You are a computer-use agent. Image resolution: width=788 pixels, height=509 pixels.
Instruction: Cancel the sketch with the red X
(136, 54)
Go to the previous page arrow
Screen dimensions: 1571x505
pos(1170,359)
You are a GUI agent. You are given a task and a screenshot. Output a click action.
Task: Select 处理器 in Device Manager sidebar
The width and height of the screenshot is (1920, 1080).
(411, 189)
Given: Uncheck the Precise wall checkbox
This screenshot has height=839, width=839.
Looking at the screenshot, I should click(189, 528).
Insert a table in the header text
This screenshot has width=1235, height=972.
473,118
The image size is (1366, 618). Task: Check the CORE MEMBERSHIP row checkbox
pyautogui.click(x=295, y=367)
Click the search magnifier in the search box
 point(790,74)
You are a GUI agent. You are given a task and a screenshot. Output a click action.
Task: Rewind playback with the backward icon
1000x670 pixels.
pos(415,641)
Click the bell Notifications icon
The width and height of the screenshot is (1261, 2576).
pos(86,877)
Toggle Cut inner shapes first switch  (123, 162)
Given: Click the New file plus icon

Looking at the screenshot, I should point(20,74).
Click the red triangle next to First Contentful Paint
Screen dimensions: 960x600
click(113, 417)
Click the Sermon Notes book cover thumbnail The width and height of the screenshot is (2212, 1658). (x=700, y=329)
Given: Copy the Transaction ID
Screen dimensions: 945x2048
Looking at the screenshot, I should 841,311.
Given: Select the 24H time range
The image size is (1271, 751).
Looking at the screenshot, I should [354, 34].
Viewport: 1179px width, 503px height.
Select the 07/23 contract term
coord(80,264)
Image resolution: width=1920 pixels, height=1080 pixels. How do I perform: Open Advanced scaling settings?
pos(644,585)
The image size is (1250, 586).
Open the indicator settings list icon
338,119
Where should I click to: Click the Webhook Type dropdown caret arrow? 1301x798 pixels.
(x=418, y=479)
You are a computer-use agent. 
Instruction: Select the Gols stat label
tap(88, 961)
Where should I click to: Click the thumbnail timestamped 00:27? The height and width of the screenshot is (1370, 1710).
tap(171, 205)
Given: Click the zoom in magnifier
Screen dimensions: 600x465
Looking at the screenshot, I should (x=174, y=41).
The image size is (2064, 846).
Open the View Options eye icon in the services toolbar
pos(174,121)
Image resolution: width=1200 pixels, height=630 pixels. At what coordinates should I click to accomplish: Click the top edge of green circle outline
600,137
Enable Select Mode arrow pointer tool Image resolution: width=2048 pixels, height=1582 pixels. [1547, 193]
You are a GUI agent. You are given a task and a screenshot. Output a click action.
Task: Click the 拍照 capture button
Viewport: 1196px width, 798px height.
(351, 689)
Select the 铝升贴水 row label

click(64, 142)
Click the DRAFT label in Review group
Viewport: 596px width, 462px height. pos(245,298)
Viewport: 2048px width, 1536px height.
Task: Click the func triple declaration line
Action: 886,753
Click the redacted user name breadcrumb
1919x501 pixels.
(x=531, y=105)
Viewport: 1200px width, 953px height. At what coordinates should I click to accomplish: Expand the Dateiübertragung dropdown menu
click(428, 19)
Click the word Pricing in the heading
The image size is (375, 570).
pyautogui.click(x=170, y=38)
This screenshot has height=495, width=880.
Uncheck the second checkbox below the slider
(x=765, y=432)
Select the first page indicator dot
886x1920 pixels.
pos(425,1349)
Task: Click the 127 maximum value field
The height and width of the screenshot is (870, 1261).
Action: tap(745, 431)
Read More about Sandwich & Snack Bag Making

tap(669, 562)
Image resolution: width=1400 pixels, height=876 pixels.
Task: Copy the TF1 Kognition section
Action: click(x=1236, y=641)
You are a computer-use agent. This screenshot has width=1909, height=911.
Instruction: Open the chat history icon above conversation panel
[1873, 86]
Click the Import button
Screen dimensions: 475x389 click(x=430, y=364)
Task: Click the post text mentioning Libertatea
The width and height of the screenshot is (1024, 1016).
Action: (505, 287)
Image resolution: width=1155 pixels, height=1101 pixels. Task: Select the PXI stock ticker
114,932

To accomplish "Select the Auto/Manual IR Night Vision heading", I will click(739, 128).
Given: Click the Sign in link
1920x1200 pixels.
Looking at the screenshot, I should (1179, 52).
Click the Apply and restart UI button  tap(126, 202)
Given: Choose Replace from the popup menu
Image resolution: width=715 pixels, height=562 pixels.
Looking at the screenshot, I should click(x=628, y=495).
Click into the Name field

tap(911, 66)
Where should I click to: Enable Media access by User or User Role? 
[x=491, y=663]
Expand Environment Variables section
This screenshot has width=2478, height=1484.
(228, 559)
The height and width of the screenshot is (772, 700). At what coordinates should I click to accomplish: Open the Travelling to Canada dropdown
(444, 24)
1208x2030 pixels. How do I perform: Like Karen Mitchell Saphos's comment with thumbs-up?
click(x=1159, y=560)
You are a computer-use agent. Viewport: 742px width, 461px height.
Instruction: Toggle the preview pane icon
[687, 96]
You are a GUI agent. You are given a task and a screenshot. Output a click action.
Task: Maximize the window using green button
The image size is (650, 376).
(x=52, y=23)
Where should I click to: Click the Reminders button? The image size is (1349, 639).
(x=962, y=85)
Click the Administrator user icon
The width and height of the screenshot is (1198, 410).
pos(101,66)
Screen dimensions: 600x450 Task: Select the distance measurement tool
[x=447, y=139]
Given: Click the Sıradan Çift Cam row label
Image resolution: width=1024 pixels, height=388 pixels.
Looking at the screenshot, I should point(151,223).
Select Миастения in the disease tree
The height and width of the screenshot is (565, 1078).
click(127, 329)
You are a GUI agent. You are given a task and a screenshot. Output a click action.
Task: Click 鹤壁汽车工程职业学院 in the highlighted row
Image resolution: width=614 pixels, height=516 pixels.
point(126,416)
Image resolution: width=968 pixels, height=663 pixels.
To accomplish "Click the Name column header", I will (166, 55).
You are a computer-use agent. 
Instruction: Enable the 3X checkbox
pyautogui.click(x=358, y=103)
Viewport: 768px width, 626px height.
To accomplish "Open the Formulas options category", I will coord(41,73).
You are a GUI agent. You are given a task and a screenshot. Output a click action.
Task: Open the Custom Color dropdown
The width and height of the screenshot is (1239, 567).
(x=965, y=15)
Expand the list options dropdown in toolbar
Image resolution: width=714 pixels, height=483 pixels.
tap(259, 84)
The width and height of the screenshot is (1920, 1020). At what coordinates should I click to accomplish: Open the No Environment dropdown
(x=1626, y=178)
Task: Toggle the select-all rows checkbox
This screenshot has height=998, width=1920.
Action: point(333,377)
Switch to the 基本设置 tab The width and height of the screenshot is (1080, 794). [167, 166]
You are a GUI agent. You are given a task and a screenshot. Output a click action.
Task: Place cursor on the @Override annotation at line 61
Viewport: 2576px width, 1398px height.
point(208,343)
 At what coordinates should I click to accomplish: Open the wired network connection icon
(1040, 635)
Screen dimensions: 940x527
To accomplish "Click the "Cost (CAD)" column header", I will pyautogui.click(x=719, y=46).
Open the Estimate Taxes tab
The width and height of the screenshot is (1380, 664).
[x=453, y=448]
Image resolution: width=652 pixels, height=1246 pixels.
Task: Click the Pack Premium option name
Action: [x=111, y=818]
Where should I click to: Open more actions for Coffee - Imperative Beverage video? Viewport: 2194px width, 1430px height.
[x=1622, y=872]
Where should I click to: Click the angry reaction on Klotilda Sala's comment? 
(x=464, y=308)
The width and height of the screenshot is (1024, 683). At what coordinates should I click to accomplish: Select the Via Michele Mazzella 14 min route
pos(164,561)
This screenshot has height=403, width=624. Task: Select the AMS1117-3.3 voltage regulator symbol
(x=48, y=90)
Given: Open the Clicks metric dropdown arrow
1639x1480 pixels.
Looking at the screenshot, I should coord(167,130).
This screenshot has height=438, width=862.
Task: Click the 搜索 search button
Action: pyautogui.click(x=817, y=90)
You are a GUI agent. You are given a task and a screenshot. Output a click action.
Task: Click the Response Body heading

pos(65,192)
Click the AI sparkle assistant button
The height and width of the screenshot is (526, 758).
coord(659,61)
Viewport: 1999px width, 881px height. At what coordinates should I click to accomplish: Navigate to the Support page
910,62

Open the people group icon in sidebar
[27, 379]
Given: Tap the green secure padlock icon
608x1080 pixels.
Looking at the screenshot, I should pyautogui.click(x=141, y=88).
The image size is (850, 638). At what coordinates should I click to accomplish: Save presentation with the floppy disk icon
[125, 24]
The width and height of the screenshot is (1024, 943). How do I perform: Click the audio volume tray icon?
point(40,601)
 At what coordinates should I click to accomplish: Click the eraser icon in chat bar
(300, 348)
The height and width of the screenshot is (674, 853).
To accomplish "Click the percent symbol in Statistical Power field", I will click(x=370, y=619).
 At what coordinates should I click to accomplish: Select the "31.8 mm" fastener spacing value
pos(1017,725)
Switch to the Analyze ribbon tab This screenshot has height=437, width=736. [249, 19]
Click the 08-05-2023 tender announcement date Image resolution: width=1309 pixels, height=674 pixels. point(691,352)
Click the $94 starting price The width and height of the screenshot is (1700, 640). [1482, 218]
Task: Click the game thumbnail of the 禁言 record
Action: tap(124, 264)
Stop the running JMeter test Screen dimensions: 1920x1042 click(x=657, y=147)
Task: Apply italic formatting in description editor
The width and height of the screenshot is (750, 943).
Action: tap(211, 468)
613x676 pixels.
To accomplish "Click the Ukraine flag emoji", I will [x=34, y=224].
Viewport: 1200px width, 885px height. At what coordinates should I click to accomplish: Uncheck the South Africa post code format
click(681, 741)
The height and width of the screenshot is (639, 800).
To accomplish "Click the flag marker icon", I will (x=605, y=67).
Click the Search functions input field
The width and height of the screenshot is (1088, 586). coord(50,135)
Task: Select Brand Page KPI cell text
------------------------------------------------
DIRECTIONS – Print the material from the line that contains "Insert a table in the header text" through the line that contains "Toggle Cut inner", reproducing each line exactly.

EXERCISE RESPONSE –
Insert a table in the header text
This screenshot has width=1235, height=972.
473,118
The image size is (1366, 618). Task: Check the CORE MEMBERSHIP row checkbox
pyautogui.click(x=295, y=367)
Click the search magnifier in the search box
 point(790,74)
You are a GUI agent. You are given a task and a screenshot. Output a click action.
Task: Rewind playback with the backward icon
1000x670 pixels.
pos(415,641)
Click the bell Notifications icon
The width and height of the screenshot is (1261, 2576).
pos(86,877)
Toggle Cut inner shapes first switch  (123, 162)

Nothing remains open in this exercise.